How does this go unnoticed...1)lack of any real journalist or at least they're numbers and skill are so low it's a none issue that anything will ever be brought to light, and 2)no enforcement whatsoever. Penalties here are nonexistent to laughable. I could site a ton of laws here, but wont because that's not the point. I think we can agree that the courts here are a little silly? I mean you gave the train terrorist dude full citizenship! (look it up it's scary!)

The point is, we shouldn't compair the US to Canada. Cause we all know the best country in N. America is the United Mexican States!

P.s.Oh yeah, and last time i checked your national anthem has GOD in it too!!! Guess you're happy trusting God and the Queen!


Hoser

climber
vancouver
Apr 26, 2013 - 03:12pm PT
BC will be electing a provincial government that has stated firmly that no tar sand pipelines will be crossing our province to tidewater.

Those tar sand folks are now looking at shipping it via the Beaufort sea during the ice free months. Once that gets squashed and if Obama stands firm on Keystone, Alta is going to be in for some tough times.

Little by little Roadman, hopefully we can get governments to increase carbon taxes as well
roadman

climber
Apr 26, 2013 - 03:22pm PT
Hope you're right Hoser.
crunch

Social climber
CO
Apr 26, 2013 - 04:12pm PT
Hey Stevie, tough crowd here, huh?

It's a tough fight.

Tar Sands extraction up on the plateau north of Grand Junction is not an easy win. It's a big, empty area with a history of local extractive industry, coal and gas in one form or other.

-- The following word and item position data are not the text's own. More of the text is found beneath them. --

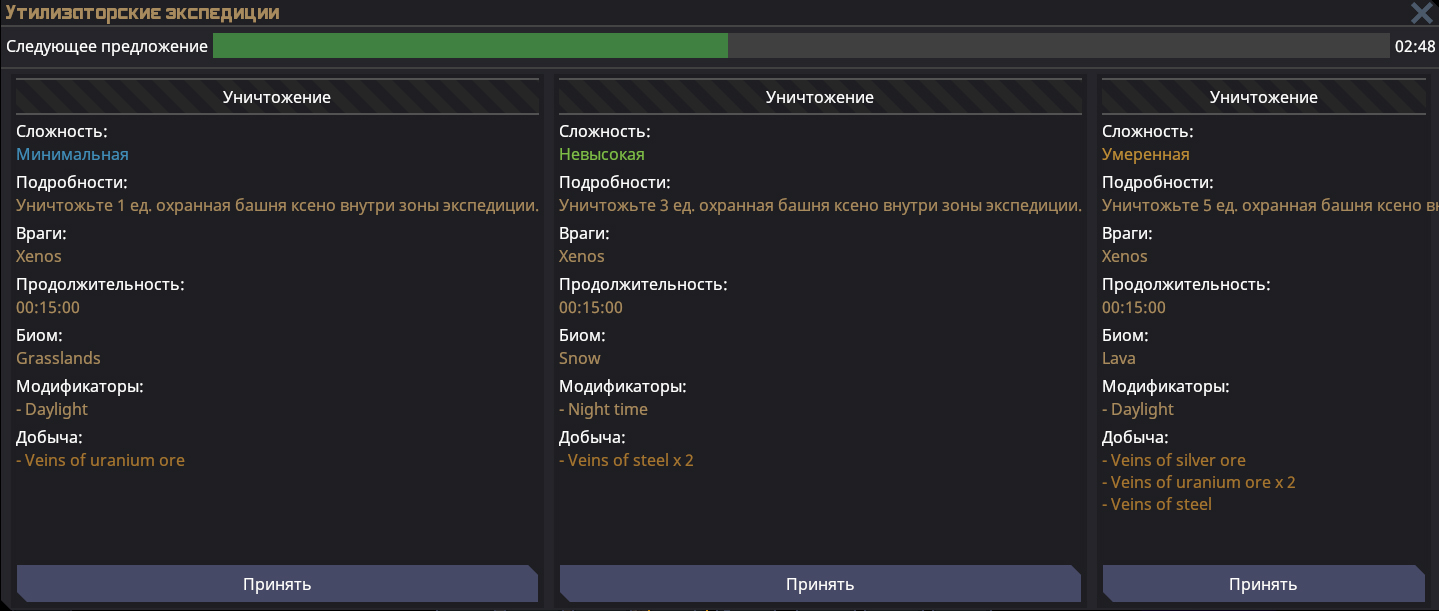Click the Night time modifier entry
Screen dimensions: 1439x611
click(x=607, y=409)

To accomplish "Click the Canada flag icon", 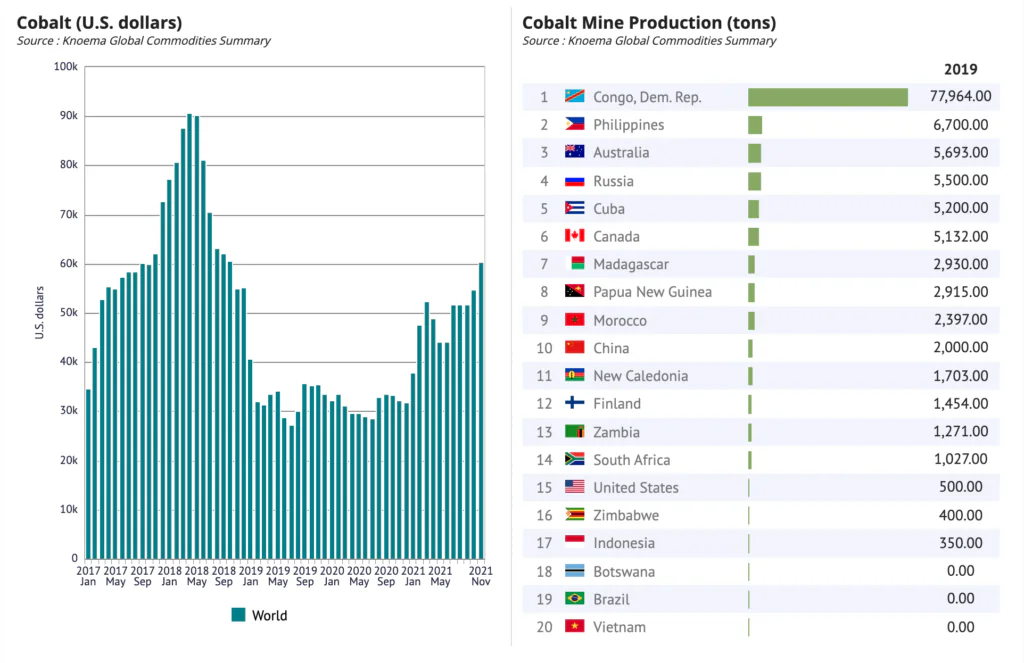I will 575,236.
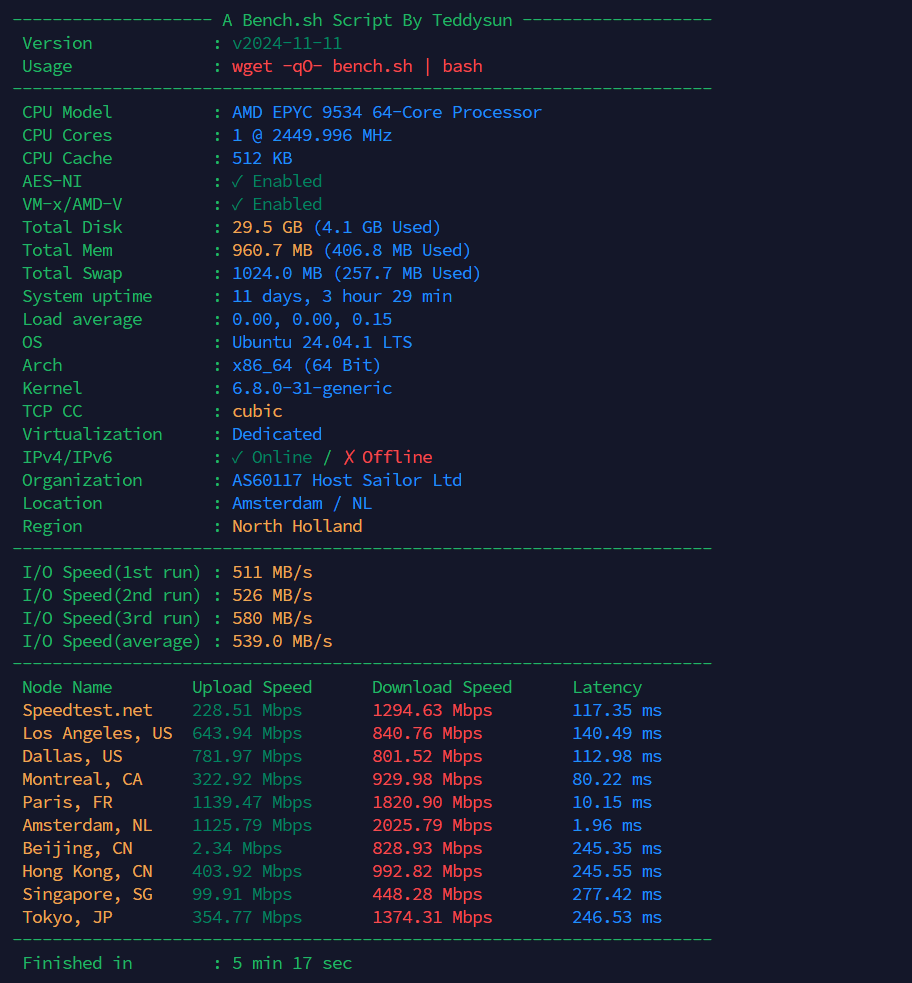Click the North Holland region value

pyautogui.click(x=297, y=526)
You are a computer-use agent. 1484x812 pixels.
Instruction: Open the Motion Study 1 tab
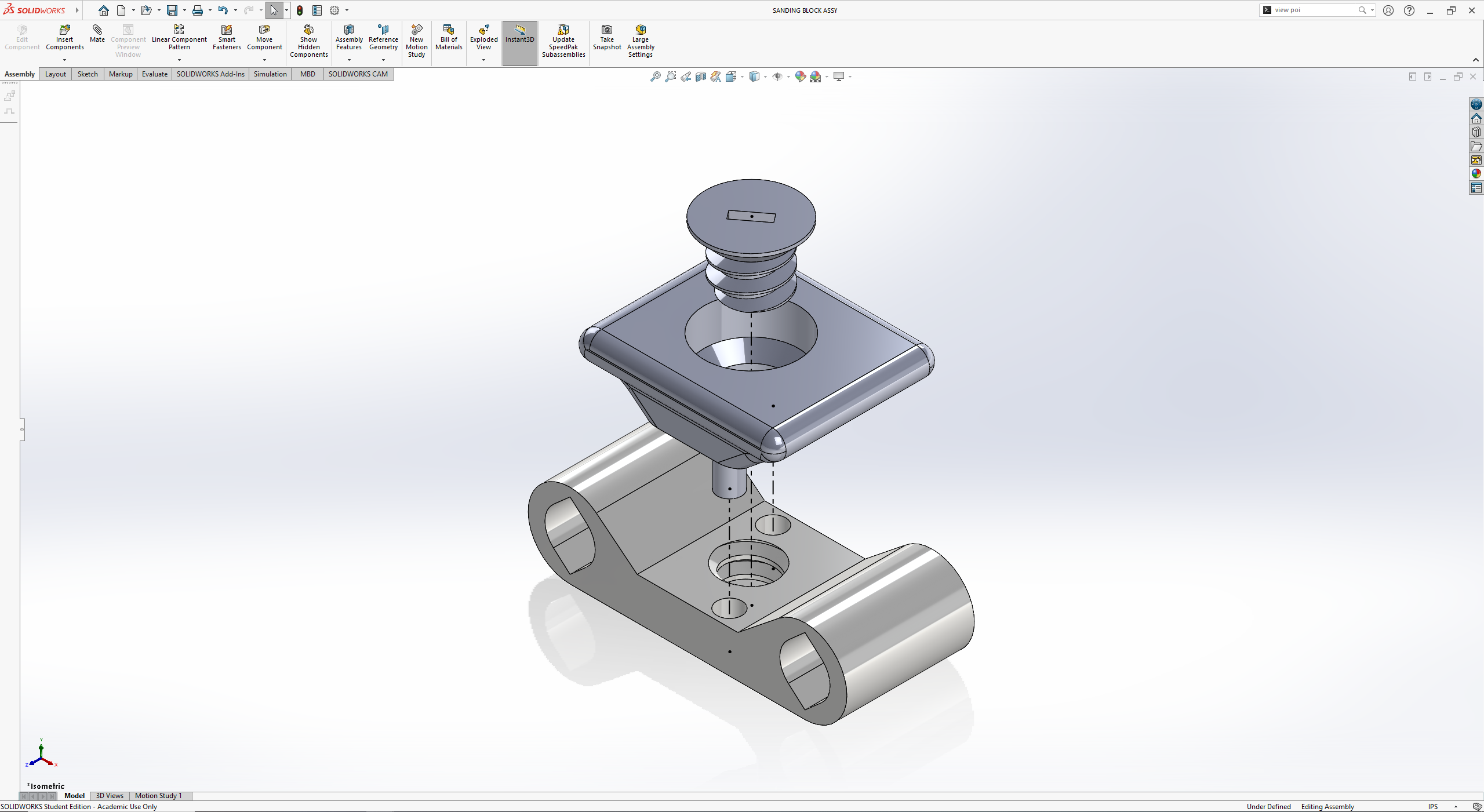158,796
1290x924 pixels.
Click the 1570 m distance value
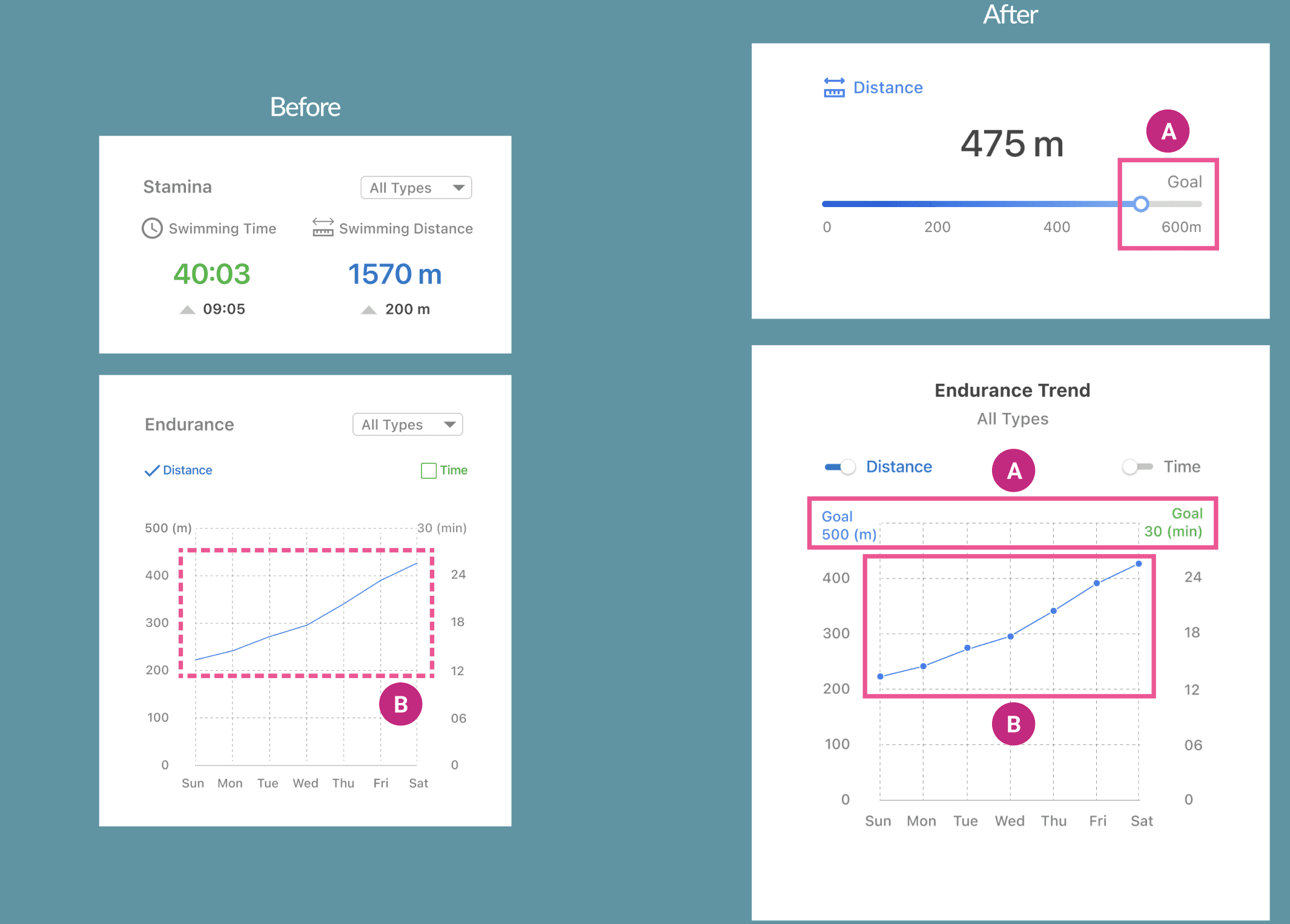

The real fight, one easier to win, more worth fighting, that will have more support, will be closer to Canyonlands. White Canyon, just outside Natural Bridges National Monument:

http://en.wikipedia.org/wiki/White_Canyon

And the Tar Sands Triangle, west of Canyonlands:

http://moabcanyoncountryrisingtide.wordpress.com/2013/04/10/the-tar-sands-triangle/

http://ostseis.anl.gov/documents/maps/osts015_4StateShadedRelief.pdf

These areas are far more pristine. They're close to Canyonlands NP, Natural Brides NM. It's got less tar sand potential than the Uintah Basin areas. But it's on US Oil Sands' radar. They want to mine it.

Last year, their website listed these area. I see that this year it's not on their website. Maybe because they know it'll be a harder battle and they don't want to frighten people?
Ron Anderson

Trad climber
Soon to be Nipple suckling Liberal
Apr 26, 2013 - 04:16pm PT
Sheeeooot,, wanna see some mtns carved down to tailings flats for miles,, just head up around NE Nevada. All for that crappy lil metal known as gold.

Entire peaks, cut down to rubble- barren of anything live. Hundreds of square miles of area fenced off - security patrolled , roads gated and locked.